Variations of Hodge structures for hypergeometric differential operators and parabolic Higgs bundles

TL;DR

This paper studies the Hodge structures arising from hypergeometric differential operators on the punctured projective line, computes Hodge invariants, and interprets results via non-abelian Hodge theory and parabolic Higgs bundles.

Contribution

It provides explicit calculations of Hodge invariants for hypergeometric variations and connects these to parabolic Higgs bundles, confirming a conjecture of Corti and Golyshev.

Findings

Computed Hodge numbers for hypergeometric variations.

Established a link between hypergeometric differential operators and parabolic Higgs bundles.

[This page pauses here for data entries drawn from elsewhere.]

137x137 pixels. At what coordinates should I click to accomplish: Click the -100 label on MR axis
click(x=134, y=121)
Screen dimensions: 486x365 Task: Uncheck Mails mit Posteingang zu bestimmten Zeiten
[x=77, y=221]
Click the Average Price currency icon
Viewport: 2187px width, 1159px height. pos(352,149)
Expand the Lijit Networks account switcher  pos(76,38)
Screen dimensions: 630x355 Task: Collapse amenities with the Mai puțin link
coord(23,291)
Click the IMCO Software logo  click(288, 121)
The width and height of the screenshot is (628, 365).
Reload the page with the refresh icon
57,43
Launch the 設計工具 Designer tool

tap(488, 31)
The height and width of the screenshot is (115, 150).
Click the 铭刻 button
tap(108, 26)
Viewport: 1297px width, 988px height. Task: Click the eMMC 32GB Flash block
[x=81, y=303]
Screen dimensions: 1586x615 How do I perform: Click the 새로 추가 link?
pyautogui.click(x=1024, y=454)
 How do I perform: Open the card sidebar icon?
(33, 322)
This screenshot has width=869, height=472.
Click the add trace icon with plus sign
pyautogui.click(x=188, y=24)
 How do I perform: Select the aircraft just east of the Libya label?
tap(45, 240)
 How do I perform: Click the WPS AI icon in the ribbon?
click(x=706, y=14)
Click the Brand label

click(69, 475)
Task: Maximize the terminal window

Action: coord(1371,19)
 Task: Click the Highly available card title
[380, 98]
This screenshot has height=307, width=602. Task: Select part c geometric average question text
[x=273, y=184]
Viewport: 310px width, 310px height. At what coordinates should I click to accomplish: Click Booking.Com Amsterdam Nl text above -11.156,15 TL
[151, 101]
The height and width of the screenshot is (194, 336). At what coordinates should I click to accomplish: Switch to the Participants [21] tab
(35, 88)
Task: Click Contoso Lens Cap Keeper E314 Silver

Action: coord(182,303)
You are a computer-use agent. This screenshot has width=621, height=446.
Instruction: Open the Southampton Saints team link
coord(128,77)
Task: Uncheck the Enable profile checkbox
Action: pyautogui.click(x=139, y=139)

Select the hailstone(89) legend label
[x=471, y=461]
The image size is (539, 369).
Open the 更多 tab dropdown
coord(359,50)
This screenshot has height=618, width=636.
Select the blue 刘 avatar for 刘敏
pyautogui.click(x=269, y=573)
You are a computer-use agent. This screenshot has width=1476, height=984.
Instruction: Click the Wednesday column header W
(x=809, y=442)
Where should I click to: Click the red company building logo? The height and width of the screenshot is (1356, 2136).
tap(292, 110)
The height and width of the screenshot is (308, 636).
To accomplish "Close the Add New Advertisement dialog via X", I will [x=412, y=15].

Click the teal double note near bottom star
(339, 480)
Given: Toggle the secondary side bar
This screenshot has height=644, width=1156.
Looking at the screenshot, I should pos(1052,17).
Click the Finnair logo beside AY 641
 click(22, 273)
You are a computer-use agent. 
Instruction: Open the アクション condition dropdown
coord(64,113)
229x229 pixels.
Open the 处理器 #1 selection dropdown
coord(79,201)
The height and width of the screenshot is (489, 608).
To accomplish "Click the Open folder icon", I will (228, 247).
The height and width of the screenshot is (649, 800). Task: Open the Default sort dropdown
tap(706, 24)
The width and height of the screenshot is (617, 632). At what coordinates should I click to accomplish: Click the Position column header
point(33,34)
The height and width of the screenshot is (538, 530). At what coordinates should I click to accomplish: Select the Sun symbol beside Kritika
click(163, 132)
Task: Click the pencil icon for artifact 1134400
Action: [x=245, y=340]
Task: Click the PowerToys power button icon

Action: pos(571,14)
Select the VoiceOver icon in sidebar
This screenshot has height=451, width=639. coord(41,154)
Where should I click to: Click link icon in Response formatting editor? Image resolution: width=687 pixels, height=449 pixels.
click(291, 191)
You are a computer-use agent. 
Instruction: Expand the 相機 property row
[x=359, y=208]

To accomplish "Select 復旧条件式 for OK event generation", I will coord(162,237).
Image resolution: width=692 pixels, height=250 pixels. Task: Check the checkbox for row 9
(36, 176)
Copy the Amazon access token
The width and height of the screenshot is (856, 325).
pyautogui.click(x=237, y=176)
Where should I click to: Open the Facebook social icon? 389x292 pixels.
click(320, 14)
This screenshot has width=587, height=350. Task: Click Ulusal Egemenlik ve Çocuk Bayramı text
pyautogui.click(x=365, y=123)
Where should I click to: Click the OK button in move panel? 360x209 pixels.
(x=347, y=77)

Proposed a conjecture relating Hodge invariants to hypergeometric data.

Abstract

Consider the holomorphic bundle with connection on $\mathbb P^1-\{0,1,\infty\}$ corresponding to the regular hypergeometric differential operator \[ \prod_{j=1}^h(D-\alpha_j)-z\prod_{j=1}^h(D-\beta_j), \qquad D=z\frac{d}{dz}. \] If the numbers $\alpha_i$ and $\beta_j$ are real and for all $i$ and $j$ the number $\alpha_i-\beta_j$ is not integer, then the bundle with connection is known to underlie a complex polarizable variation of Hodge structures. We calculate some Hodge invariants for this variation, in particular, the Hodge numbers. From this we derive a conjecture of Corti and Golyshev. We also use non-abelian Hodge theory to interpret our theorem as a statement about parabolic Higgs bundles.